╭──
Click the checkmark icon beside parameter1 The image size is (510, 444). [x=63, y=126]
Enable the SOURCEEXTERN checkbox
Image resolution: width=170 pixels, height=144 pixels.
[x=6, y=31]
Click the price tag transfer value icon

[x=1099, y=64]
╰──
_PROBLEM DESCRIPTION_
Look at the entries above. Then set all of them down again exactly.

_EXPECTED ANSWER_
Click the checkmark icon beside parameter1 The image size is (510, 444). [x=63, y=126]
Enable the SOURCEEXTERN checkbox
Image resolution: width=170 pixels, height=144 pixels.
[x=6, y=31]
Click the price tag transfer value icon

[x=1099, y=64]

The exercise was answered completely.